What reporting software does
Reporting software is where a reader turns an image interpretation into a signed clinical result. Depending on the product, that may include dictation, speech recognition, templates, structured fields, report signing, addenda and distribution to referrers or connected systems. Those are reporting features, not basic archive features.
PACS still has to support the handoff. The viewer should open the right study from the worklist. The report should attach to the same study. Exports should keep images and report together instead of leaving the findings in a separate system that cannot travel with the images.
| Reporting software | MiniPACS | |
|---|---|---|
| Primary job | Create, edit, sign and distribute radiology reports | Archive studies, show worklist and open images in a browser |
| Dictation | May include voice recognition or dictation workflow | No full voice-recognition module claimed |
| Structured reporting | May include templates and structured fields | No full structured reporting module claimed |
| Report attachment | Produces the signed report for the study | Reports attach to studies as DICOM or PDF |
| Archive ownership | Usually depends on the surrounding RIS or platform | Studies live on the operation's own server |
| Pricing | Check pricing with the reporting vendor | Flat $3,600-$7,680 per location per year, no per-study fees |
How reports attach to studies
A report attachment keeps the images and findings connected. In a PACS workflow, that can mean the signed report is stored with the study as DICOM or PDF so it appears with the images and travels on export. This is different from claiming the PACS authors the report from scratch.
MiniPACS takes the attachment side seriously because it is part of archive ownership. If the study leaves the system for a referral, patient share, clinic-to-clinic send or export, the report should not be stranded elsewhere. For image sharing models, see medical image sharing.
When you need RIS or reporting software
If the hard requirement is scheduling, patient registration, billing, structured report authoring, dictation workflow or full reporting distribution, evaluate RIS and reporting products directly. A PACS and viewer alone should not be forced to cover that whole job. For the administrative boundary, see RIS vs PACS.
If the hard requirement is one archive, browser viewing, a worklist, encrypted backups, clear ownership and predictable PACS pricing, a focused self-hosted PACS may be enough. MiniPACS fits that latter category. For radiology buying context, see PACS for radiology.
What to check before buying
- Authoring path. Know where the report is dictated, typed, structured and signed.
- Attachment path. Confirm how the signed report attaches to the correct study.
- Export format. Confirm whether reports leave with images as standard DICOM or PDF.
- Distribution. Decide how referrers, patients and outside facilities receive the report.
- System boundary. Decide whether the purchase is reporting software, PACS, RIS or a broader enterprise suite.

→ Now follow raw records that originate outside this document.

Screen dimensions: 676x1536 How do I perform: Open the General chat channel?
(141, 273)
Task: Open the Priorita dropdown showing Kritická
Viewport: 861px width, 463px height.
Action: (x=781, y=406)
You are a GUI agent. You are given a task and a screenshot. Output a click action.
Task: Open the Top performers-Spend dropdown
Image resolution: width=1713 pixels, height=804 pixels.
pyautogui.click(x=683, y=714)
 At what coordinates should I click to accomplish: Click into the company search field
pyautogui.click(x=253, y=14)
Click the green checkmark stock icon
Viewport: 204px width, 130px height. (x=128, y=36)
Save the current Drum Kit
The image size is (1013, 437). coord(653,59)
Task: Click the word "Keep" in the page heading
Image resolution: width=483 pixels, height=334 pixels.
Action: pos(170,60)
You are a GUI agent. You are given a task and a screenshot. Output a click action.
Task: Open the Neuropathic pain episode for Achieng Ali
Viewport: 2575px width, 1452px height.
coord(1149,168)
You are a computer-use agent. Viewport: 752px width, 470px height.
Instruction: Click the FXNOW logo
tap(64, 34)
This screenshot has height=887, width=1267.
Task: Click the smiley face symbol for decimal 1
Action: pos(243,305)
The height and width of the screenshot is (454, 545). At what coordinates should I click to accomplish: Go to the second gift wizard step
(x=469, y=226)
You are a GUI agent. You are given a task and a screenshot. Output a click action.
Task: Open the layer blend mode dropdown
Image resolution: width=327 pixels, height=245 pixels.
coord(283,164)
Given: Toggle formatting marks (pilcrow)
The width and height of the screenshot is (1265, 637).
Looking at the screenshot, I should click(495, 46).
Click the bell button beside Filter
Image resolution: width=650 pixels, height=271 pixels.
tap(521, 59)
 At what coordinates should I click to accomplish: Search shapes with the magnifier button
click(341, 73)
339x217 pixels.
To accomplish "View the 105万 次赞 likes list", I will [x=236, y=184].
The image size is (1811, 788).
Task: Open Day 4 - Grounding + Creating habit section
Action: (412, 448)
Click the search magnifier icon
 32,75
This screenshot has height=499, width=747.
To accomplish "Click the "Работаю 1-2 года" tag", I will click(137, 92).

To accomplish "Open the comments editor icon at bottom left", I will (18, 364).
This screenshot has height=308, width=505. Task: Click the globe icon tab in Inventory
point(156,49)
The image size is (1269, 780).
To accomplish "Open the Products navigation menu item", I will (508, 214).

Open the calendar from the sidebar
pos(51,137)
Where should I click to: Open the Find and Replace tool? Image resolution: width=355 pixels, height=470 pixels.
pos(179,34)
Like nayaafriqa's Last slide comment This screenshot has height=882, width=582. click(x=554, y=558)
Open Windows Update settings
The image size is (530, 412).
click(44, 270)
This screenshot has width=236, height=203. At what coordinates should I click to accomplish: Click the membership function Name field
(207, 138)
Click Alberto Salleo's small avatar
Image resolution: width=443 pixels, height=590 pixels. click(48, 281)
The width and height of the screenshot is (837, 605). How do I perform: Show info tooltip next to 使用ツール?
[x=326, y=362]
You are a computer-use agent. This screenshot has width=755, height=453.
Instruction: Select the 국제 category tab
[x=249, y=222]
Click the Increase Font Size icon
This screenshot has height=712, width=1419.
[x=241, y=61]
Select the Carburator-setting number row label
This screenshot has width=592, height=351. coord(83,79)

For PACS basics, see what is PACS. For the viewer layer, see DICOM viewer. For pricing and the live demo, see the landing.
FAQ
What is radiology reporting software?
Radiology reporting software is the part of the workflow where findings are dictated, typed, structured, signed and distributed. It may live in a RIS, a reporting module, a voice-recognition product or a broader enterprise imaging platform.
Is radiology reporting software the same as PACS?
No. PACS handles image acquisition, archive, worklist and viewing. Reporting software handles report creation and signing. The two need to connect so the report attaches to the right study and travels with it.
Does MiniPACS include full structured reporting or voice recognition?
No. MiniPACS is the archive, browser viewer and worklist. It does not claim a full structured reporting or voice-recognition module. Reports can attach to studies as DICOM or PDF so images and findings stay together.
Where does MiniPACS fit in the reporting workflow?
MiniPACS keeps the study archive and viewing path. Once a report exists, it can attach to the study so it is available with the images on export or sharing. Report authoring can stay in the reporting system the practice uses.
What should buyers check before choosing reporting software?
Check how reports are created, signed, attached to studies, exported, sent to referrers and handled if a vendor changes. Also confirm whether the buyer needs reporting only, PACS only or a full RIS.